Sociedad

Segovia vive un Miércoles Santo de recogimiento y fervor multitudinario

La sobriedad del casco histórico y la devoción de los barrios marcan el ecuador de la Semana Santa segoviana

El "silencio del tambor" a los pies del Alcázar de Segovia

Segovia

La jornada del Miércoles Santo en Segovia se desarrolló con normalidad, marcada por una alta participación de público y condiciones climatológicas favorables para los desfiles procesionales. Los actos se distribuyeron entre el casco histórico y los barrios periféricos, sirviendo de antesala a los días principales de la Pasión.

El evento central fue el Vía Crucis Penitencial en la huerta de los Padres Carmelitas, a los pies del Alcázar. La imagen del Cristo de la Buena Muerte realizó el rezo de las catorce estaciones bajo un estricto Juramento de Silencio por parte de sus cofrades. El acompañamiento sonoro se limitó al uso del tambor destemplado, un toque rítmico seco y sin ornamentos musicales destinado a marcar el paso de la meditación.

De forma paralela, la actividad procesional se extendió a otros puntos de la capital. En el Barrio de San José se desarrolló la Procesión de la imagen de Jesús Cautivo, que contó con una nutrida asistencia de fieles de la zona.

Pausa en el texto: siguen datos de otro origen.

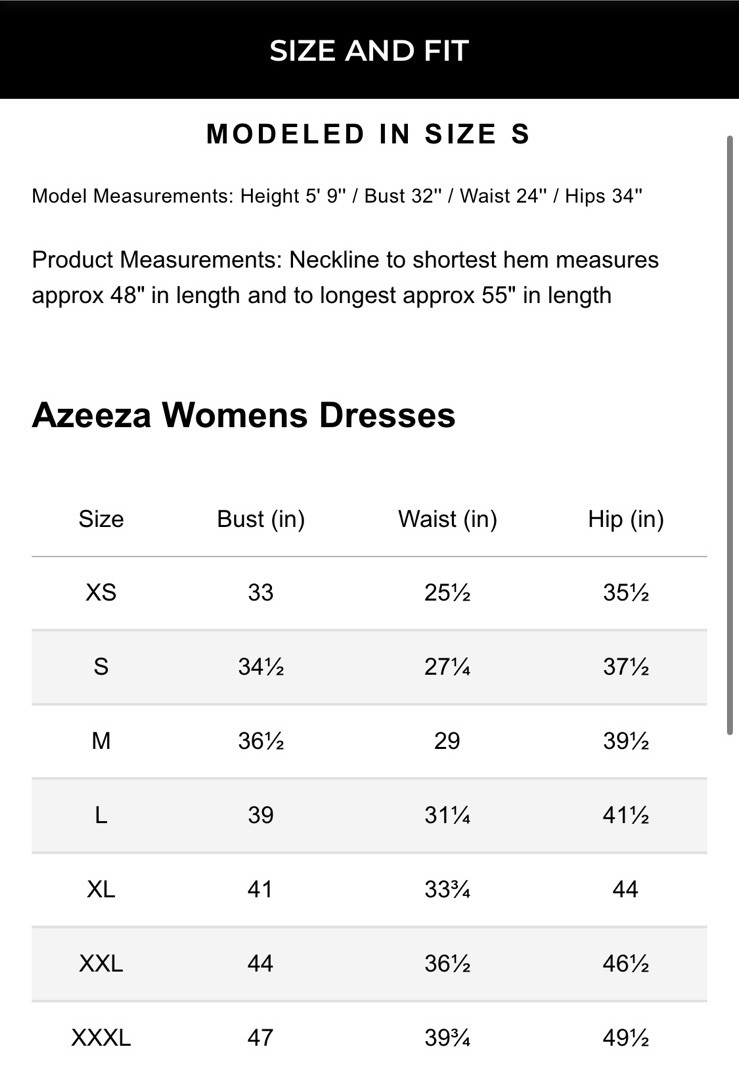Select the XS size row label
The image size is (739, 1070).
pyautogui.click(x=101, y=593)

Y la Parroquia de San Andrés con el Santo Cristo de la Paciencia recorrió las calles de su feligresía. Esta procesión destacó por su sobriedad litúrgica, donde el sonido predominante fue el racheo de los pasos sobre el empedrado.

Con la finalización de estos actos, la ciudad inicia los preparativos para las procesiones del Jueves y Viernes Santo, consolidando el relevo generacional en las distintas cofradías segovianas.